In this paper, we propose a computationally tractable and theoretically supported non-linear low-dimensional generative model to represent real-world data in the presence of noise and sparse outliers. The non-linear low-dimensional manifold discovery of data is done through describing a joint distribution over observations, and their low-dimensional representations (i.e. manifold coordinates). Our model, called generative low-dimensional background model (G-LBM) admits variational operations on the distribution of the manifold coordinates and simultaneously generates a low-rank structure of the latent manifold given the data. Therefore, our probabilistic model contains the intuition of the non-probabilistic low-dimensional manifold learning.
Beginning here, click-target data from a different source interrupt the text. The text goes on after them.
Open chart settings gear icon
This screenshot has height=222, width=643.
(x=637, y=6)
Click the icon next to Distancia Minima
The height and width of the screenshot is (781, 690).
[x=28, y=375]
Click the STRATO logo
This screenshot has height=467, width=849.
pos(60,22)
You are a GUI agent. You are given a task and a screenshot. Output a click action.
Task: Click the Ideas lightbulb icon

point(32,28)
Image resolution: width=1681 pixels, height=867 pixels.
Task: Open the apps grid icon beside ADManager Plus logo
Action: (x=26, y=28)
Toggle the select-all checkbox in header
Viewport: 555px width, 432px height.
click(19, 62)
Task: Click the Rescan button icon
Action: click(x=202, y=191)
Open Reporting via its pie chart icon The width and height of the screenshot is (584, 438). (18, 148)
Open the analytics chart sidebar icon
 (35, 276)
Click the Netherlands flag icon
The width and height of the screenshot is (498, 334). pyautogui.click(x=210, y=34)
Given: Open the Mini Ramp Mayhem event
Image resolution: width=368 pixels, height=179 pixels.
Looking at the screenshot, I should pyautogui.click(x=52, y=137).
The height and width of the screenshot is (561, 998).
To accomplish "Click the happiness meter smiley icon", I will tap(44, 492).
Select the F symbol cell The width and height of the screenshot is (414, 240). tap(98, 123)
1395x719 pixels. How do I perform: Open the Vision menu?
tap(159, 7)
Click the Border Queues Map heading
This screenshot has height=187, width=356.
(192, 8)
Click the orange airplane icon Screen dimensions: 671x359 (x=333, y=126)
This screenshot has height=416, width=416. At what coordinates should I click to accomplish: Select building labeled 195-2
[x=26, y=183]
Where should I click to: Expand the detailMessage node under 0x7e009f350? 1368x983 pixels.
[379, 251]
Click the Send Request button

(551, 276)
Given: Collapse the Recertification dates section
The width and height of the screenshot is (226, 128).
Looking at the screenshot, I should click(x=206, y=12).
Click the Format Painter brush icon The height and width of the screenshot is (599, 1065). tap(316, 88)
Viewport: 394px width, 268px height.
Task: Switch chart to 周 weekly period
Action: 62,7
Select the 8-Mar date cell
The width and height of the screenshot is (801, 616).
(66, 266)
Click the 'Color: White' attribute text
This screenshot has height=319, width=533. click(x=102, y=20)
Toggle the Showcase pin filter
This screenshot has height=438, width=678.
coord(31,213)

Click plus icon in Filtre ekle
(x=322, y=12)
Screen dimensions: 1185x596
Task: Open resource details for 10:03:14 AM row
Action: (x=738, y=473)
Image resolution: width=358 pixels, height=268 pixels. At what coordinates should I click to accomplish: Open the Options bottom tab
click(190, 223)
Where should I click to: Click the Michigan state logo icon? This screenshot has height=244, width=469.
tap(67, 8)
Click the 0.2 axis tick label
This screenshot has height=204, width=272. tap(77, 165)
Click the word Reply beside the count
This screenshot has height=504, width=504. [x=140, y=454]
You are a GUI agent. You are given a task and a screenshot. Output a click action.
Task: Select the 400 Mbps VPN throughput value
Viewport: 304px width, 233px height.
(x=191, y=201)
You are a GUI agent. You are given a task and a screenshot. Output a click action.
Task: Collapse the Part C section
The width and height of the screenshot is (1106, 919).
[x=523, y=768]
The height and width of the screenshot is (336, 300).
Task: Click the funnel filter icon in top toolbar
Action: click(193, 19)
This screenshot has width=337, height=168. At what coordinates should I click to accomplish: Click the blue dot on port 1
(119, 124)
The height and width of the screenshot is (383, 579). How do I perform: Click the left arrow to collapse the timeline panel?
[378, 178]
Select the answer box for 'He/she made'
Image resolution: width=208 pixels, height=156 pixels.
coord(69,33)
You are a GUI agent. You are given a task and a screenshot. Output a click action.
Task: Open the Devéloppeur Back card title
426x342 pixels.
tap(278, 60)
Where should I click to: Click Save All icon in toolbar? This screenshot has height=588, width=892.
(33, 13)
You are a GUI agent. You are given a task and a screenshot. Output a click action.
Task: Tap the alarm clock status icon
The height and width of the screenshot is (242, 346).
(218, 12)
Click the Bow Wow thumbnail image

G-LBM selects the intrinsic dimensionality of the underling manifold of the observations, and its probabilistic nature models the noise in the observation data. G-LBM has direct application in the background scenes model estimation from video sequences and we have evaluated its performance on SBMnet-2016 and BMC2012 datasets, where it achieved a performance higher or comparable to other state-of-the-art methods while being agnostic to different scenes. Besides, in challenges such as camera jitter and background motion, G-LBM is able to robustly estimate the background by effectively modeling the uncertainties in video observations in these scenarios. (The code and models are available at: https://github.com/brezaei/G-LBM.)

Keywords

Background estimation Foreground segmentation Non-linear manifold learning Deep neural network Variational auto-encoding 

Supplementary material

504453_1_En_18_MOESM1_ESM.zip (6.9 mb)
Supplementary material 1 (zip 7017 KB)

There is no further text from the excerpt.